• EXTRACT:
▼▼▼
“When I bought my first copy of the Bible, the King James version, it was to the Old Testament that I was drawn, with its maniacal, punitive God who dealt out to His long-suffering humanity punishments that had me drop-jawed in disbelief at the very depth of their vengefulness”.
– Nick Cave, Introduction to The Gospel of Mark, 1998.
In a career spanning nearly four decades, Nick Cave has continually pushed the boundaries of the written word in song, literature and screenplay. One of the many striking things about Cave’s literary skills is the ever-present Biblical and Christian influence. In terms of his music output, this has been a mainstay of his work since his days in pre-Bad Seeds outfit The Birthday Party.
In Cave’s 1985 single, Tupelo, from the album The Firstborn Is Dead, he uses Biblical imagery in order to describe the birth of Elvis Presley during a heavy storm in Tupelo, Mississippi. The title of the album simultaneously refer to both Elvis, whose identical twin brother, Jesse Gardon Presley was delivered stillborn 35 minutes prior to the birth of Elvis, and to Exodus in the Old Testament:
“Moses said, “Thus says the Lord, ‘About midnight I am going out into the midst of Egypt, and all the firstborn in the land of Egypt shall die, from the firstborn of the Pharaoh who sits on his throne, even to the firstborn of the slave girl who is behind the millstones; all the firstborn of the cattle as well. Moreover, there shall be a great cry in all the land of Egypt, such as there has not been before and such as shall never be again …”
▲▲▲
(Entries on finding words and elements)
▼▼▼
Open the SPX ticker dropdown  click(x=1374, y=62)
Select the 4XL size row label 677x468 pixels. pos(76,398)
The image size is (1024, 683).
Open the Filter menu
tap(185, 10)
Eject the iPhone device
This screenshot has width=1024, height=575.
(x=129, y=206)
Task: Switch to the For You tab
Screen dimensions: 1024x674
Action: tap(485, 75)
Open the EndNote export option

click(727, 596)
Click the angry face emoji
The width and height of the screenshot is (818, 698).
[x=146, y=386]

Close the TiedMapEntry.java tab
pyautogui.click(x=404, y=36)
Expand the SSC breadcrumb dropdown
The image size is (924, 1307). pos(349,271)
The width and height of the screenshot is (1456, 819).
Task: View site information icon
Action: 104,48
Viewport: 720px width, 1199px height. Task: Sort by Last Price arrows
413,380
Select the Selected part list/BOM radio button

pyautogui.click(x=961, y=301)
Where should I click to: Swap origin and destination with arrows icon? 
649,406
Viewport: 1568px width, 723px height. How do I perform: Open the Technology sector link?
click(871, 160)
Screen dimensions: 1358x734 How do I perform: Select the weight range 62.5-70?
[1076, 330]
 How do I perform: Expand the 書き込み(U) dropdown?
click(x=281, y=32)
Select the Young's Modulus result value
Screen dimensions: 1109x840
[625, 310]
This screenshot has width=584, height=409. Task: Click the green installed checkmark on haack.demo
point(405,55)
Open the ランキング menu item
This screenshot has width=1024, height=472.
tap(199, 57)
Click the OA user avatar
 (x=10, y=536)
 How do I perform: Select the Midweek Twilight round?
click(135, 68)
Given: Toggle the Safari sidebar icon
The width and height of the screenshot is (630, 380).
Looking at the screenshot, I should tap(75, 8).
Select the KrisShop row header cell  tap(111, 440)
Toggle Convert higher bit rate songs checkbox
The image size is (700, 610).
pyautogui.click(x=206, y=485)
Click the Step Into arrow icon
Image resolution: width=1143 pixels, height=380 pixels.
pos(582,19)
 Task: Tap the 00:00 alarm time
▲▲▲
• GOAL A:
In two sentences, sum up the piece on Nick Cave's Biblical influences.
• GOAL B:
For each statement, say yes or no according to the piece on Nick Cave's Biblical influences, and quote the words that decide it: (i) When Cave bought his first Bible, he was drawn to the New Testament. (ii) Elvis Presley's twin brother was delivered 35 minutes before Elvis. (iii) Tupelo comes from the album The Firstborn Is Dead.

• TASK RESPONSE A:
Across a career of nearly four decades in song, literature and screenplay, Nick Cave's writing has carried a constant Biblical and Christian influence, which has been part of his music since his time in The Birthday Party. His 1985 single Tupelo uses Biblical imagery to describe Elvis Presley's birth during a heavy storm, and the album title The Firstborn Is Dead refers both to Elvis's stillborn twin brother and to Exodus.

• TASK RESPONSE B:
(i) No: "it was to the Old Testament that I was drawn"
(ii) Yes: "delivered stillborn 35 minutes prior to the birth of Elvis"
(iii) Yes: "Tupelo, from the album The Firstborn Is Dead"